Copy the items below verbatim, starting at the line that contains "Where should I click to: Go" and ending at the line that contains "Action: click(127, 686)". Include both of those lines and nothing outside them.

Interface element records:
════
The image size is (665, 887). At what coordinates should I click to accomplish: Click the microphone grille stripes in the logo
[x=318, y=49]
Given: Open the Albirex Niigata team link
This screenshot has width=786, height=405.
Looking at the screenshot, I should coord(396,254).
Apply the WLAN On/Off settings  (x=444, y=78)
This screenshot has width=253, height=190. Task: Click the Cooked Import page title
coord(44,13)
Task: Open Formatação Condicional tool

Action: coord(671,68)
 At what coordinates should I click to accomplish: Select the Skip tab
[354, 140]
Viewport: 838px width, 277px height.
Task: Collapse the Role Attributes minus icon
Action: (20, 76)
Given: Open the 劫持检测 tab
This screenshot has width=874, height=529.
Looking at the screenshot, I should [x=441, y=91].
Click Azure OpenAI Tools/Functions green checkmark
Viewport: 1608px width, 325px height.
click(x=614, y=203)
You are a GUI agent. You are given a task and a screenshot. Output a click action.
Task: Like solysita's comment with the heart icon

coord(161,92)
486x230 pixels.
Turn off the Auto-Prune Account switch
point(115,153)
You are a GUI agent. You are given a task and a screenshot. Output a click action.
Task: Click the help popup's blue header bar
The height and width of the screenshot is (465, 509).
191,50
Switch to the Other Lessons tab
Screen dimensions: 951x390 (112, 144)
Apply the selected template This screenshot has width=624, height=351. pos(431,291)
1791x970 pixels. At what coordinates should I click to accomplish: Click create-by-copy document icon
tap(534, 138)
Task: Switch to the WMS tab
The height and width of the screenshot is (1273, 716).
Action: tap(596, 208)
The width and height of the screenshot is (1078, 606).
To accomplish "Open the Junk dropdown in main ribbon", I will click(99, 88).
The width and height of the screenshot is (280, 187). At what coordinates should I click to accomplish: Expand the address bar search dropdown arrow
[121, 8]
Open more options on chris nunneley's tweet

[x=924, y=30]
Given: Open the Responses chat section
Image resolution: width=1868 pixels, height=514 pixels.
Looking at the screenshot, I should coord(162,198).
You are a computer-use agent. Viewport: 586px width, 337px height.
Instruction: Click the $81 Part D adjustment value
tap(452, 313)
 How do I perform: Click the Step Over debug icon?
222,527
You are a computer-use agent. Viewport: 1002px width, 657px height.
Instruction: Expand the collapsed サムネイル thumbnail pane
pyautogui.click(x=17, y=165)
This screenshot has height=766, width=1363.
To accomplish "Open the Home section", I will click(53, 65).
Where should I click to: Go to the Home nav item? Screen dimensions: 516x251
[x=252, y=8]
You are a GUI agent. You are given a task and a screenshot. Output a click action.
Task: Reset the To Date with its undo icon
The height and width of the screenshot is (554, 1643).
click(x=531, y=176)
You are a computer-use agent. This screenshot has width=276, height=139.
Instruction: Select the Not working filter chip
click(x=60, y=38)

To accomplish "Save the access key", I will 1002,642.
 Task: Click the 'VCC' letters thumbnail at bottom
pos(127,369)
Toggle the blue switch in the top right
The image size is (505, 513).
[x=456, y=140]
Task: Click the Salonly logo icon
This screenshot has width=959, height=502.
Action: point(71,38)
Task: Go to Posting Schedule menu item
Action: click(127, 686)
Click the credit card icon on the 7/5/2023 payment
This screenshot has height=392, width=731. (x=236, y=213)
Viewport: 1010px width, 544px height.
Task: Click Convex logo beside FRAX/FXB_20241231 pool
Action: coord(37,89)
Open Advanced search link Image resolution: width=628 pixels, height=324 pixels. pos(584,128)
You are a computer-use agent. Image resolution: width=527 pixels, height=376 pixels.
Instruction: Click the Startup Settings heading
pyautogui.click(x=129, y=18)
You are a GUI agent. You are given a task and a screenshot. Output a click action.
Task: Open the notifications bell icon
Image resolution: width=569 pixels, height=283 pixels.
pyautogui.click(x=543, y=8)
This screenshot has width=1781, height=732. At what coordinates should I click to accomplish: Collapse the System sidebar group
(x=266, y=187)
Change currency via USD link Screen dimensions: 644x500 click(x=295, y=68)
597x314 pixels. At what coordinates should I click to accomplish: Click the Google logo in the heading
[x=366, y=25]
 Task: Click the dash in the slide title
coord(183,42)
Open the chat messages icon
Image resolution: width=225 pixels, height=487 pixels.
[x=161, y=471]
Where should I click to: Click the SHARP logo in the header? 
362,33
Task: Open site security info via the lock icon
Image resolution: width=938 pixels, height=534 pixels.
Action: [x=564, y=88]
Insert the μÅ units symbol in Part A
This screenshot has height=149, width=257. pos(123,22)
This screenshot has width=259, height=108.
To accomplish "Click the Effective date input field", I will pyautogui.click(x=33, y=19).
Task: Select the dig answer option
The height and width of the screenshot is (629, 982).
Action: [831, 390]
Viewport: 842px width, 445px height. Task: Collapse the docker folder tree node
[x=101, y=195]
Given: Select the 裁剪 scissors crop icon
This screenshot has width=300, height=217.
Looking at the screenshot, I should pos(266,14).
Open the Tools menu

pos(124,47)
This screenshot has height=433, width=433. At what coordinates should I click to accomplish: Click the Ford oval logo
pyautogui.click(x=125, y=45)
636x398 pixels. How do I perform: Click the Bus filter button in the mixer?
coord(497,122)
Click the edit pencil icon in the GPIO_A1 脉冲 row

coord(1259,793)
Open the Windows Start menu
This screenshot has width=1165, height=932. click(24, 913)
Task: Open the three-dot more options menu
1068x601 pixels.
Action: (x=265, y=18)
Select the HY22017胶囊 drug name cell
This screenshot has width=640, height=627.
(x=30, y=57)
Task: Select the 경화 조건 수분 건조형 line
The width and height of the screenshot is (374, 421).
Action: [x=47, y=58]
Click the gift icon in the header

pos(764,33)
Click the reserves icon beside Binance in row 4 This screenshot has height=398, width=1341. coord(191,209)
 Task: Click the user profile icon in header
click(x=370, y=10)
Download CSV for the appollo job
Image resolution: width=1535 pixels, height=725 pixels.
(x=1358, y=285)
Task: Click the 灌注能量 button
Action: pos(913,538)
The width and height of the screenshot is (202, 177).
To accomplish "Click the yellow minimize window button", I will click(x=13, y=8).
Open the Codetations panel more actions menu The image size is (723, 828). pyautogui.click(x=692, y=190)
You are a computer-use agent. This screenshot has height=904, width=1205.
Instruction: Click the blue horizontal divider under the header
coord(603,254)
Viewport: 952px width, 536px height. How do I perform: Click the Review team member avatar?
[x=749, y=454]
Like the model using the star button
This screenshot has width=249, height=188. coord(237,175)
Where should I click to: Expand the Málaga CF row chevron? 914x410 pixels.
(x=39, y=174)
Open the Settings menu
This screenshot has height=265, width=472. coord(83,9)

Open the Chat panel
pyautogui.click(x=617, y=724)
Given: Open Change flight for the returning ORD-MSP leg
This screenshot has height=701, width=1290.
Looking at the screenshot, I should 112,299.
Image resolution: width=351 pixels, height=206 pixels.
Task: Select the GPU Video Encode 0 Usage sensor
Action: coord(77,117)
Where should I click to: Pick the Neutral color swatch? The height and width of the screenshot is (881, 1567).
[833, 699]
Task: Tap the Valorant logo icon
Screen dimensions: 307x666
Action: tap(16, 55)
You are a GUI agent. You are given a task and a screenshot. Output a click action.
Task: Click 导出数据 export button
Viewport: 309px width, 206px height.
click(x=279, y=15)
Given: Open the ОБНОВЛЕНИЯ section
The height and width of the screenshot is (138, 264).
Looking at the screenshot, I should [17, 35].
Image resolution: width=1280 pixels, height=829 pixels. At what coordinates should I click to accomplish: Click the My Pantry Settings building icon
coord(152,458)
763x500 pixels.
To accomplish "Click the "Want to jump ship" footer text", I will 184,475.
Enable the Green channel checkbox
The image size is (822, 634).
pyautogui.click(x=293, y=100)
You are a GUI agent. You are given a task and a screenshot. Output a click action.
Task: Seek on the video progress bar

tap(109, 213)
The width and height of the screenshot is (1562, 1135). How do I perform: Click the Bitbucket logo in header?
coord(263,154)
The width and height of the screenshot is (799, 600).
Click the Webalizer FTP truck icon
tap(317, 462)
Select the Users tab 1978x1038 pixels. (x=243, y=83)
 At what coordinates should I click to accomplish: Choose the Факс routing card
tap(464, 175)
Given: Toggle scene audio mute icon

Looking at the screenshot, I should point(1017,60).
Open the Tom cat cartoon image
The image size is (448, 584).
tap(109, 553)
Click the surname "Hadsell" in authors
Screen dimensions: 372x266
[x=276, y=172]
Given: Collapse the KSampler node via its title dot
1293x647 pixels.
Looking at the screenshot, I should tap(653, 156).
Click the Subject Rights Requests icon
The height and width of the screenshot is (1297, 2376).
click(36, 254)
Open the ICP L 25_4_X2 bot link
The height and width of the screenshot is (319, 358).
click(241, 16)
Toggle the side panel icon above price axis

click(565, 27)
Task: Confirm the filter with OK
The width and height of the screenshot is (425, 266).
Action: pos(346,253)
════
### Completed task
Where should I click to: Go to the Home nav item? Screen dimensions: 516x251
[x=252, y=8]
You are a GUI agent. You are given a task and a screenshot. Output a click action.
Task: Reset the To Date with its undo icon
The height and width of the screenshot is (554, 1643).
click(x=531, y=176)
You are a computer-use agent. This screenshot has width=276, height=139.
Instruction: Select the Not working filter chip
click(x=60, y=38)

To accomplish "Save the access key", I will 1002,642.
 Task: Click the 'VCC' letters thumbnail at bottom
pos(127,369)
Toggle the blue switch in the top right
The image size is (505, 513).
[x=456, y=140]
Task: Click the Salonly logo icon
This screenshot has width=959, height=502.
Action: point(71,38)
Task: Go to Posting Schedule menu item
Action: click(127, 686)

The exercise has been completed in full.